Although still a fledgling platform, Click It Local is going down well in the areas it serves. “A good indication is that we’re getting a lot of repeat customers so that shows it’s working for them. We’re also getting a lot of people ordering from multiple shops at the same time. Although that was obviously our desire, we didn’t know if people would stick to buying from just one shop that they’re already familiar with. But it’s worked really well and most orders incorporate multiple shops.

“The feedback from stores has been good too – it’s working for the retailers. Some stores sell more than others, but these are generally the ones who do social media and tell their customers the platform exists – so the more the retailer is onboard, the better they do. Generally what has come across is that it’s really easy for them to use and is flexible enough to suit each individual store, as every business is different.”

The sweet spot

As for the future, Koch says he is aiming to increase the number of stores to expand the choice of products and reach a position where shoppers can buy almost anything they need so it becomes a real, viable option – ‘where people can choose between shopping on Tesco or on Click It Local’.

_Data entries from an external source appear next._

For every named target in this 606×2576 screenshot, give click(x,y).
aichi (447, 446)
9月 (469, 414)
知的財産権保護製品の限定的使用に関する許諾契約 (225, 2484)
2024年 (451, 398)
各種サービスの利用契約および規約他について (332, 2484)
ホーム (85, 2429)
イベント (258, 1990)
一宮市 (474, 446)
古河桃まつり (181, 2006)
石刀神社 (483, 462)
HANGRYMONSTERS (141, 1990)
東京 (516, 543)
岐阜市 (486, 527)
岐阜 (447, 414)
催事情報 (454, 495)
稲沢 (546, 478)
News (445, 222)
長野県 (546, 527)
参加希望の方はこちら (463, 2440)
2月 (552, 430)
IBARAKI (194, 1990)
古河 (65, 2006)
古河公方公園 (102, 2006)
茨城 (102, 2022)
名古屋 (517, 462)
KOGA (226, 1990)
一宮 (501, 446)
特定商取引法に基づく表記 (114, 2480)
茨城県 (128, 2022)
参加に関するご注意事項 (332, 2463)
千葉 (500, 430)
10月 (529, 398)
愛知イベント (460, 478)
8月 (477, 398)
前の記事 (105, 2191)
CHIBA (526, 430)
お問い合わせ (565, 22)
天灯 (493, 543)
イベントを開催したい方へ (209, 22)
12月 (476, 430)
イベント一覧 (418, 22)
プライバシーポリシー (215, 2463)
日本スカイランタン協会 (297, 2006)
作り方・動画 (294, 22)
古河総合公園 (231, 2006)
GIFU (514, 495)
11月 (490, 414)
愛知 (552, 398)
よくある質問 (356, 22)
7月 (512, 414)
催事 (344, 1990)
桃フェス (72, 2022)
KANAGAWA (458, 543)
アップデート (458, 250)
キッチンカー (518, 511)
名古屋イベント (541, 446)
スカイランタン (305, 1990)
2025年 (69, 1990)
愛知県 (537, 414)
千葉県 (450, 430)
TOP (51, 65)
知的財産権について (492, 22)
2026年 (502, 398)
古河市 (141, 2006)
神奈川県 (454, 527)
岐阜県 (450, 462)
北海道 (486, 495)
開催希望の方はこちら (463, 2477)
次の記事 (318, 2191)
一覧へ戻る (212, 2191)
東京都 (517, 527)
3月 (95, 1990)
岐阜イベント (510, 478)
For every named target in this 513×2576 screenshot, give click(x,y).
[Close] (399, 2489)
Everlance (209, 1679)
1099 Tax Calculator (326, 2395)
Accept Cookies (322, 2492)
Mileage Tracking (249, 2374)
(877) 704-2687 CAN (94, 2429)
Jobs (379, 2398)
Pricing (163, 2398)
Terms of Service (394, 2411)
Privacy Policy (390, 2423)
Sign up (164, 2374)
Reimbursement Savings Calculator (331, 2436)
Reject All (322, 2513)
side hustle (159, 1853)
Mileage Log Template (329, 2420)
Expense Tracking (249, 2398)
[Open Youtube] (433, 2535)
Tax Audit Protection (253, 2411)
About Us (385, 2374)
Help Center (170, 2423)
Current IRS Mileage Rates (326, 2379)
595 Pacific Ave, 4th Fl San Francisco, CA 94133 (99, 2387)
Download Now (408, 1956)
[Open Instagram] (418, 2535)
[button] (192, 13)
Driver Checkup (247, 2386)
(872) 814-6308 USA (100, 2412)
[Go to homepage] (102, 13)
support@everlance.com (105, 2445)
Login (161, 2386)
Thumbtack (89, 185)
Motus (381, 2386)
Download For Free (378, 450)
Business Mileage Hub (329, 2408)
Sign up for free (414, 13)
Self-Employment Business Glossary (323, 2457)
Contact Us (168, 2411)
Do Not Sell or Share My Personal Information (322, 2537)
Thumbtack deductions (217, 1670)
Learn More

“We’re initially focusing on the three locations to allow them to grow, prove the model and see it working. We will also look at widening the reach across those areas and making the service accessible in smaller towns and more rural areas. We don’t want to restrict it because that’s a problem with some platforms – you can only use them if you live in a city.

“Then we’ll gradually roll it out across other UK cities. Our target is to get to the point where it becomes something that is nationally recognized as an alternative – that’s the sweet spot, when it becomes something that people know about and can choose to shop in that way, because then it becomes much more powerful.”